With that, a hush fell over the chamber as Anton began to decant the acid into the beaker, his other hand ready to seal the assembly as soon as the vial was emptied. The acid let out an immediate hiss as soon as the first drops fell upon the iron, their songs resounding into a chaotic dueling medley as they melded with one another. The stream of acid played their sonorous song of death as it fell and bounced and bubbled and melted upon the singular strain of iron. A green crystal began to form where the acid touched the metal, the paired strains mingling together to form two new songs altogether. The first remained upon the floor of the beaker, the hard ring of iron married to a strange sound, as if the acid's foreboding melody had been transposed to a major key.
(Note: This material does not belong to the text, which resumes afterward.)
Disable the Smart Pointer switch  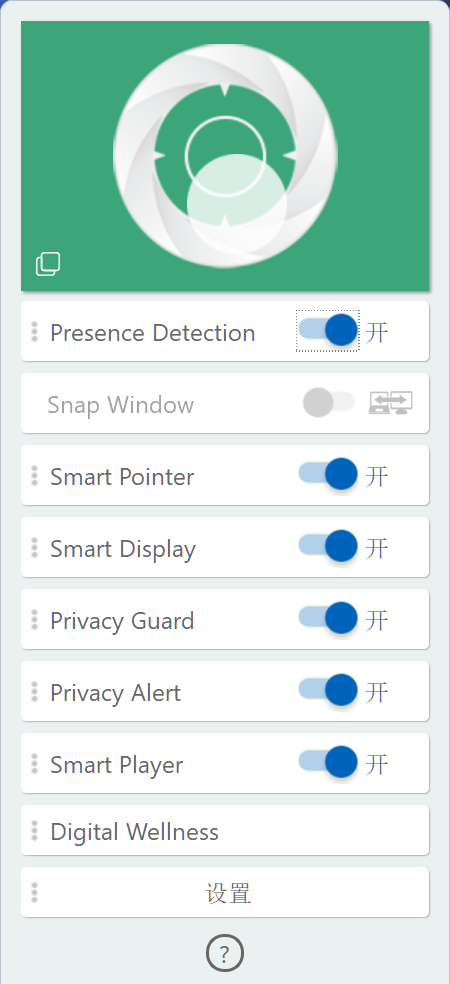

The second ascended into the glass array, a single note of such lightness and purity that the blind man's arcane sight was blinded anew until he adjusted to its soaring harmony.
"The green product you see remaining upon the glass is the green vitriol, which you may also know as copperas," Anton explained as the acid continued to eat its way through the rest of the iron. Its proper name was iron sulfate, but he decided to keep to the common names for his audience. "Those of you with children may have purchased green vitriol for your wives after childbirth, a substance of death transformed into that of life." Waxing poetic and listening to himself talk were two of his favorite pasttimes, but for once it had a practical purpose. The isolated hydrogen was still flowing into the other chamber, the swirling gas pushed upwards by the heat of the brazier below. "The second is the target of our investigation, a particular form of air known as hydrogen. It is far lighter than ordinary air, and the balloons and airships of the Air Defense Corps often make use of it."
When the reaction had finally seemed to cease, and the pure note that denoted hydrogen in his arcane sight had settled into the upper area of the beaker, he finally slid the trap shut, keeping it in place. The volatile reaction having finished, the last step was to simply measure the materials anew. Despite knowing what the answer should be in advance, Anton could not help but smile when he saw that the sums were nearly identical, more or less. The difference was no doubt due to the crude nature of the experiment performed, an amount of gas having no doubt escaped from the assembly.
With a smile on his face, Anton let out a breath he did not know he was holding in. It had worked.